Setelah mendengar itu, Sania
menunjukkan ekspresi senang melihat orang lain susah. Dia sudah bilang, Nindi,
si wanita jalang itu cepat atau lambat akan dibuang oleh keluarga Julian.
"Pak Darren, kebetulan sekali
bisa bertemu di sini."
Sofia masuk bersama Serena. Jika
mereka bisa bekerja sama dengan keluarga Lesmana, maka mereka akan punya
kesempatan untuk memberi pukulan telak pada Nindi.
Darren menaikkan alisnya. Tak
disangka, orang-orang dari keluarga Morris datang sendiri menghampiri mereka?
Nindi pergi ke Restoran Pyrus untuk
makan bersama Cakra.
Setelah hidangan tersaji, Nindi
menatap pria di depannya. "Apa kamu sudah menemukan sesuatu?”
"Makan dulu."
Cakra mengambilkan makanan untuknya,
tetapi Nindi tidak bergerak. Dia justru menatap Cakra dengan penuh harap.
Cakra akhirnya menyerah dan
meletakkan sendoknya. "Kudengar kamu sedang menyelidiki proyek energi baru
keluarga Morris beberapa tahun lalu, ya?"
"Iya. Aku sudah bertanya pada
Yanisha, tapi karena sudah terlalu lama, dia tidak menemukan banyak
informasi."
"Proyek itu dulu memiliki banyak
pesaing kuat. Salah satu pesaing terberatnya adalah Grup Lesmana, perusahaan
orang tuamu," ujar Cakra.
"Orang tuaku?"
Nindi mencoba mengingat perkembangan
perusahaan keluarganya. Benar, sepertinya memang ada hal semacam itu.
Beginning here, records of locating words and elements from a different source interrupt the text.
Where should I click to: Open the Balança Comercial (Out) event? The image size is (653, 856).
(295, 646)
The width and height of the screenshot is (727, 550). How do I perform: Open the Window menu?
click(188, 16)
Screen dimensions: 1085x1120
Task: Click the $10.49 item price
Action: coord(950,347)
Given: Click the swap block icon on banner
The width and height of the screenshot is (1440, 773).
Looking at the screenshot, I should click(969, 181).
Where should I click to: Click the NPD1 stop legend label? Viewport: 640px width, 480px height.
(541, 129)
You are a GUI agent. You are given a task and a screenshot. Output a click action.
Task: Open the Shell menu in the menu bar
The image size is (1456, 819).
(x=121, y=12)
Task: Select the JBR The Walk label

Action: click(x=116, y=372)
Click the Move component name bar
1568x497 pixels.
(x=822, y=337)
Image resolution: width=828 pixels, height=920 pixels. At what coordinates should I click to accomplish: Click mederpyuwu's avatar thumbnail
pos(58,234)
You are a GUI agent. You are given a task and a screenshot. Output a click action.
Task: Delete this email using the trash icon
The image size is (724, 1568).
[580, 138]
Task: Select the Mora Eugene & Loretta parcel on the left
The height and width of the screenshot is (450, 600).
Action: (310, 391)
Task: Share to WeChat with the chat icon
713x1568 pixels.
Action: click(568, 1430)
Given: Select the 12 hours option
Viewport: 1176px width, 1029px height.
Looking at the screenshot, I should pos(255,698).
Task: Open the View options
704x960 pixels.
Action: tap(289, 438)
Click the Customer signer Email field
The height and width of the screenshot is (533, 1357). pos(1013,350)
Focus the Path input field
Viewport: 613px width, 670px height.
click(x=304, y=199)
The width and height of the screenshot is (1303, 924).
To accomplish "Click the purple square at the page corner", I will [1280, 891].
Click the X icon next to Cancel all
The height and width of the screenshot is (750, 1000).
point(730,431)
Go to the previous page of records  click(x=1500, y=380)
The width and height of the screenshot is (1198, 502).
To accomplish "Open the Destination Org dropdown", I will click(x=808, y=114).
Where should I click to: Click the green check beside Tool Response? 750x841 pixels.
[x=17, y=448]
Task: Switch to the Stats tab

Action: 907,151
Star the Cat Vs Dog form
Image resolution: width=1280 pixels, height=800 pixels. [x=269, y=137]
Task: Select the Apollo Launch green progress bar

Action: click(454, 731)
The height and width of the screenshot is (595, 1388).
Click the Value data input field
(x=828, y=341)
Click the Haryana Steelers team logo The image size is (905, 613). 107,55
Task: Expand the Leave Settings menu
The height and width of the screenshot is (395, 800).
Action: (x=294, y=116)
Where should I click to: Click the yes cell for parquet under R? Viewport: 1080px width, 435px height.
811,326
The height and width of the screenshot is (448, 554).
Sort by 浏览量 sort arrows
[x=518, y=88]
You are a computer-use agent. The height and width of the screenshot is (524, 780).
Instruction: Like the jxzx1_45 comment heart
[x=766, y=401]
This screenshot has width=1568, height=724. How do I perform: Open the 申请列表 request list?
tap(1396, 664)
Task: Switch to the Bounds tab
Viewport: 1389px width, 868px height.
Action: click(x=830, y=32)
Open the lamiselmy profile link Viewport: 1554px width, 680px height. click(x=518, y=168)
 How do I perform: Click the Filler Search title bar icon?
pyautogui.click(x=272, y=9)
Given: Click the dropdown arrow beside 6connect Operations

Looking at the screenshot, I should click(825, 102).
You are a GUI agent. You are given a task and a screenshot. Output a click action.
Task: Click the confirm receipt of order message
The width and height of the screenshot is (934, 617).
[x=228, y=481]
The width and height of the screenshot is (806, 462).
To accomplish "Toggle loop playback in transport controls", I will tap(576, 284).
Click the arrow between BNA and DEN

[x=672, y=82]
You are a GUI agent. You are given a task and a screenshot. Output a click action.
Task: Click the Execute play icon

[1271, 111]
Tak heran dia merasa familiar saat
melihat tulisan proyek energi baru di spanduk itu.
Dia pun menatap Cakra. "Jadi,
demi memonopoli proyek itu keluarga Morris sengaja membunuh orang tuaku dalam
kecelakaan mobil agar mereka tidak bisa lagi bersaing dengan keluarga
Morris?"
"Kemungkinan besar, ya. Saat
itu, keluarga Morris berada di ambang kebangkrutan. Proyek energi baru itu
adalah satu-satunya harapan mereka untuk bangkit."
Keluarga Morris tidak akan menyerah,
jadi mereka mengambil risiko besar.
Mata Nindi memerah. "Lalu siapa
orang yang duduk di belakang mobil keluarga Morris waktu itu?"
Hari itu, semua orang yang
berhubungan dengan keluarga Morris sedang menghadiri pesta perayaan
keberhasilan tender proyek energi baru.
Seolah-olah mereka sudah tahu
sebelumnya bahwa keluarga Morris pasti akan memenangkan tender.
Lalu siapa orang di dalam mobil itu?